> _Podane informacje_
'''

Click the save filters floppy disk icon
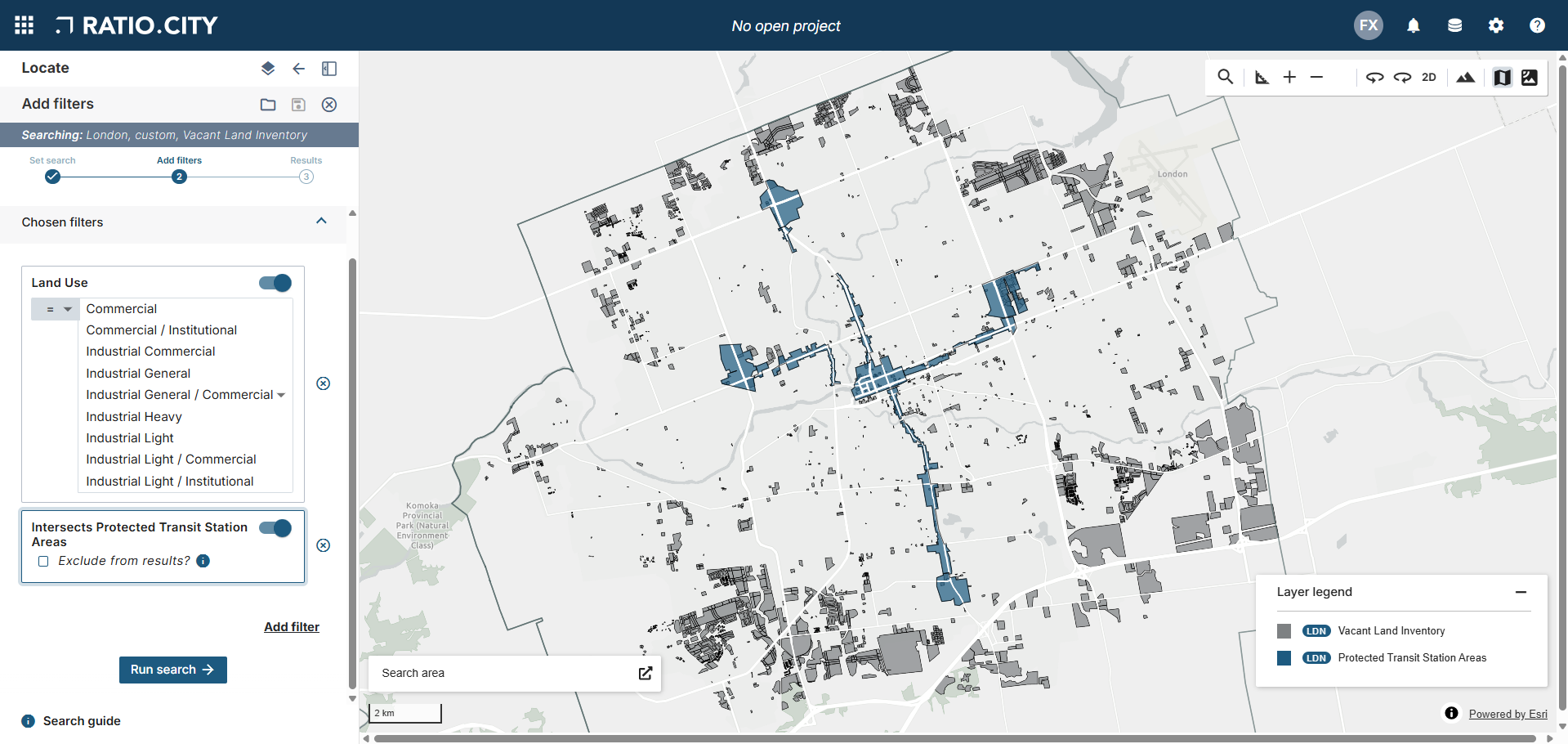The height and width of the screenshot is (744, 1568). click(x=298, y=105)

'''
'''

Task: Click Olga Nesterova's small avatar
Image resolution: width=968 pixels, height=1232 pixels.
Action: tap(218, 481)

'''
'''

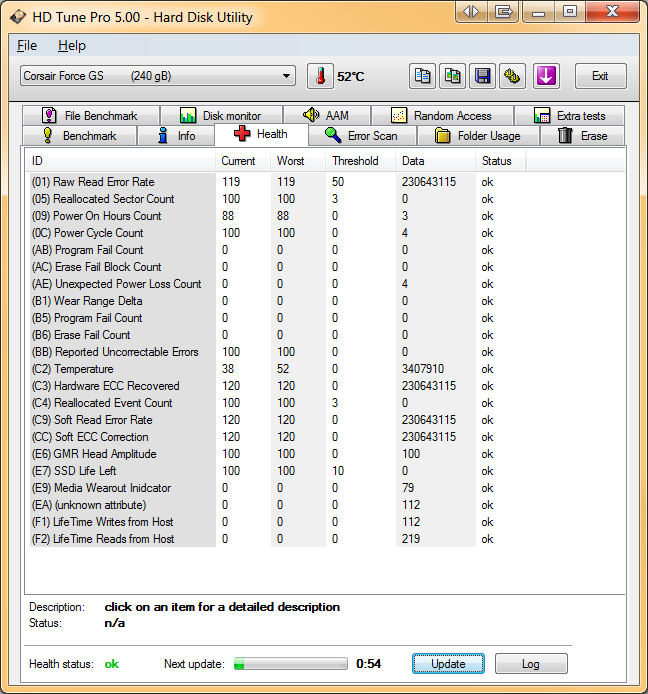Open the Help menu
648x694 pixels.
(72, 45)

'''

> _Do wykonania_
Zbierz z rekordów każdy wiersz zawierający słowo „pixels” i przepisz te wiersze w niezmienionej postaci. Wielkość liter ma znaczenie.

> _Pełny wynik_
Image resolution: width=968 pixels, height=1232 pixels.
648x694 pixels.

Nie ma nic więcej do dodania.